─── MATERIAL PROVIDED

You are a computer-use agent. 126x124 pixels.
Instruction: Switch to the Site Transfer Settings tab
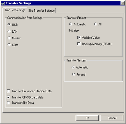pos(41,11)
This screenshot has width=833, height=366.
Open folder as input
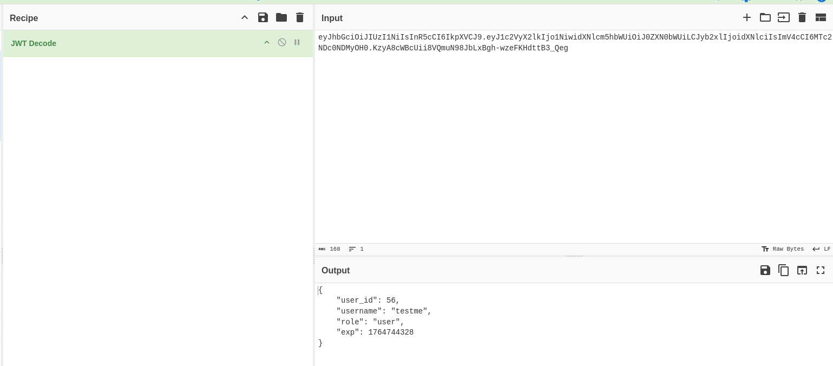[x=765, y=17]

──────

» TASK STATEMENT: Your answer should be the lines above from the one that contains "This screenshot has width=833, height=366." through the last, set down exactly, with the pictures removed.

» TASK RESULT:
This screenshot has width=833, height=366.
Open folder as input
[x=765, y=17]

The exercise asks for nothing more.